For your purposes, you'd probably want to record the time at which the script was last run. You could then query the categorylinks table for pages in the category that were recategorised since your last run of the script. Unfortunately, that would only spot insertions, not removals (as a page that was removed from the category will no longer be in the category); note that catwatch currently can't spot removal of a page from a category either. (Perhaps your script would also better work off a watchlist than a category table! Especially if you use a bot account to update the portals, even if the bot's implemented using user scripts, you could put all the categories in question – and nothing else – onto the bot account's watchlist, meaning that a watchlist query would be a very efficient way to get a list of exactly what you needed to update and on which pages.)
Inserting the result into a page is done by editing the page's HTML once it loads. You can use a very similar technique to edit the edit box of a page; simply find the edit box via its ID, then edit its value. Presumably you'd want some comments in the page specifying which bit gets updated by the bot; then it could split the string into three pieces using the comments in question and update just the second piece. -- ais523 09:05, 6 July 2018 ( U T C)
You've given me a very good idea. Some portal sections have hundreds of articles in their transclusion templates. If a bot were to service the portals daily, it could select a random 10 or so articles and put those in as parameters (instead of hundreds). That way Lua wouldn't be processing so much on each view, and readers would still have the benefit of fresh material day after day.
Fetching the most recent categorymembers sounds interesting, but updated goes both ways. We would definitely want to remove articles from the portals that got removed from the categories. That would require a reading of the entire category.
I didn't understand your explanation about a bot's watchpage being "a very efficient way to get a list of exactly what you needed to update and on which pages." There's 1500 portals (likely to grow to 7500), and what would we be watchlisting for those exactly?
Where in the catwatch program do you edit the page's HTML? I'd like to see how that is done.
It looks like I'm going to have to read the MediaWiki manual, for general programming support.

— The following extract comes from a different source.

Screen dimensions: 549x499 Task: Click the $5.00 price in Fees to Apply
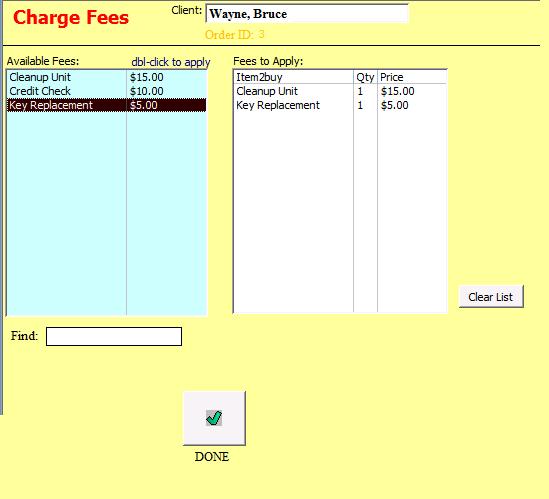395,105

What parts should I start with? Over time, what parts will I likely find most useful?
I look forward to your replies.    — The Transhumanist   21:41, 6 July 2018 (UTC)
@ The Transhumanist: The idea is that if the only thing on your watchlist is categories (not hard if you're using a bot account – bots don't normally use their watchlist for anything), and you turn off the "Hide: page categorization" option (which is actually off by default if you're using the API rather than the MediaWiki interface), then the watchlist will entirely be a list of additions to and removals from the categories you're looking at. So it'd be a perfect "todo list" of exactly what changes were needed.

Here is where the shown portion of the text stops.